Bedürfnisorientierte Erziehung

Erziehungsexpertin nennt die eine Voraussetzung, damit Kinder nicht zu kleinen Tyrannen werden

Die Forschung ist sich einig: Ein Erziehungsstil, geprägt von liebevoller Unterstützung und zugewandter Führung, ist die beste Voraussetzungen für eine gesunde kindliche Entwicklung. Dennoch wird die bedürfnisorientierte Erziehung von vielen immer noch belächelt. Eine Expertin erklärt, wie Eltern Kritik gelassen kontern können.

Mädchen lächelt in die Kamera.© iStock/AzmanL
Durch bedürfnisorientierte Erziehung bietet Kindern die beste Voraussetzung, um glücklich aufzuwachsen.

Es gibt Begriffe, die werden so häufig verwendet, dass niemand mehr so richtig hinterfragt, was sie eigentlich bedeuten. Bedürfnisorientierte Erziehung ist so ein Ausdruck.

Das Baby nicht schreien lassen, nach Bedarf füttern, Wutanfälle begleiten, Einschlafbegleitung, Familienbett – all das ist für die allermeisten Eltern nichts Neues mehr. Aber: Es kursiert auch eine Menge gefährliches Halbwissen.

Bei dem Wort Bedürfnis denken viele zunächst einmal nur an ihr Kind. Und genau das ist ein Trugschluss, der in vielen Familien zu Stress führen kann – und dazu, dass sie früher oder später an dem Konzept der bedürfnisorientierten Erziehung zweifeln. "Innerhalb der bedürfnisorientierten Bubble war und ist das größte Missverständnis, dass hierbei lediglich die kindlichen Bedürfnisse Beachtung finden würden", erklärt Michèle Liussi, Psychologin und Familienbegleiterin. Eine solche Kindzentrierung werde zurecht kritisiert – besonders dann, wenn Mütter daran auszubrennen drohen. "Tatsächlich ist es so, dass die bedürfnisorientierte Erziehung das große Ganze im Blick hat, die Bedürfnisse des einzelnen Familienmitglieds, die des Familiensystems und die der sozialen Gemeinschaft, in der man lebt", erklärt die Expertin. Achtsamkeit ist das Stichwort.

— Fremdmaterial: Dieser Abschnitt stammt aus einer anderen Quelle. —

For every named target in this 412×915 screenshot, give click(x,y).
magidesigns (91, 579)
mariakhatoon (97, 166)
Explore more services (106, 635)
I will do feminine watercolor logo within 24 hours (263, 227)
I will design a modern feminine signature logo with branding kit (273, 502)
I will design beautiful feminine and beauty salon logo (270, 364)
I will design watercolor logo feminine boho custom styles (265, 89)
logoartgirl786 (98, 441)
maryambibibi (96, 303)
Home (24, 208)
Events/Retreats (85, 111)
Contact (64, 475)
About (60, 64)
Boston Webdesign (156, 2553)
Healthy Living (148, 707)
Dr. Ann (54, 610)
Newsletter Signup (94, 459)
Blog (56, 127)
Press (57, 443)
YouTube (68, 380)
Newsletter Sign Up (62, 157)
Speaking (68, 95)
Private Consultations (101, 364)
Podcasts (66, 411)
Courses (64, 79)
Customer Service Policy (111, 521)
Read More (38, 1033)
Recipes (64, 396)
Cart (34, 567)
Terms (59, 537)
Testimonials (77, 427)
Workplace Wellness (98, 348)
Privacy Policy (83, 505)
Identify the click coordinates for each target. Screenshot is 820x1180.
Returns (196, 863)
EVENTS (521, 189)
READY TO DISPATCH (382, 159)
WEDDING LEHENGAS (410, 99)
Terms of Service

Zündstoff zwischen den Generationen

Um den Bedürfnissen aller gerecht zu werden, sind Konflikte unvermeidlich – was im Gegensatz zu der Annahme steht, bedürfnisorientierte Erziehung sei immer nur Friede, Freude, Eierkuchen. "Eine Familie, in der alle Mitglieder mit ihrem Gedanken, Gefühlen und Bedürfnissen Beachtung finden, kann gar nicht ohne Konflikte auskommen", erklärt Michèle Liussi.

Wer bedürfnisorientiert erzieht, wird vor allem von der älteren Generation oftmals kritisch beäugt. So erzogene Kinder werden unselbständig, egoistisch, kleine verzogene Tyrannen, heißt es. Die Liste der Vorurteile ist lang. Michèle Liussi kennt die Klischees: "Eltern sehen sich mit dem Vorwurf konfrontiert, sie würden ihr Kind verwöhnen, ihm keine Grenzen setzen und überhaupt ist alles weichgespült, was wir tun. Als Vorbereitung auf das harte Erwachsenenleben, in dem man bekanntlich 'nichts geschenkt' bekommt, absolut untauglich."

Genau diese allgegenwärtigen kritischen Stimmen führen oftmals dazu, dass Eltern ihren Erziehungsstil infrage stellen. "Ich wage zu behaupten, dass es sehr viele Situationen gibt, in denen Eltern zweifeln", so die Expertin. Wenn sie wiederholt mit ihrem Kind über die selbe Sache streiten. Wenn sie von anderen Familienmitgliedern, Freunden, den Erziehern in der Kita kritisiert werden. Wenn das Kind Schwierigkeiten hat oder ein Wutanfall mal wieder völlig eskaliert. Wenn der Partner oder die Partnerin nicht mitzieht. "Eltern kommen an ihre Grenzen, weil sie selbst kein Vorbild für diesen Weg haben, und während sie ihr Kind versuchen liebevoll zu begleiten, auch noch ihr inneres Kind heilen und alte Muster durchbrechen müssen. Nennt das Kind uns dann 'Schei* Mama' oder 'Schei* Papa', schreit alles in uns: 'So redest du nicht mit mir!!!' – vornehmlich mit der Stimme des eigenen Vaters oder der eigenen Mutter", erklärt sie.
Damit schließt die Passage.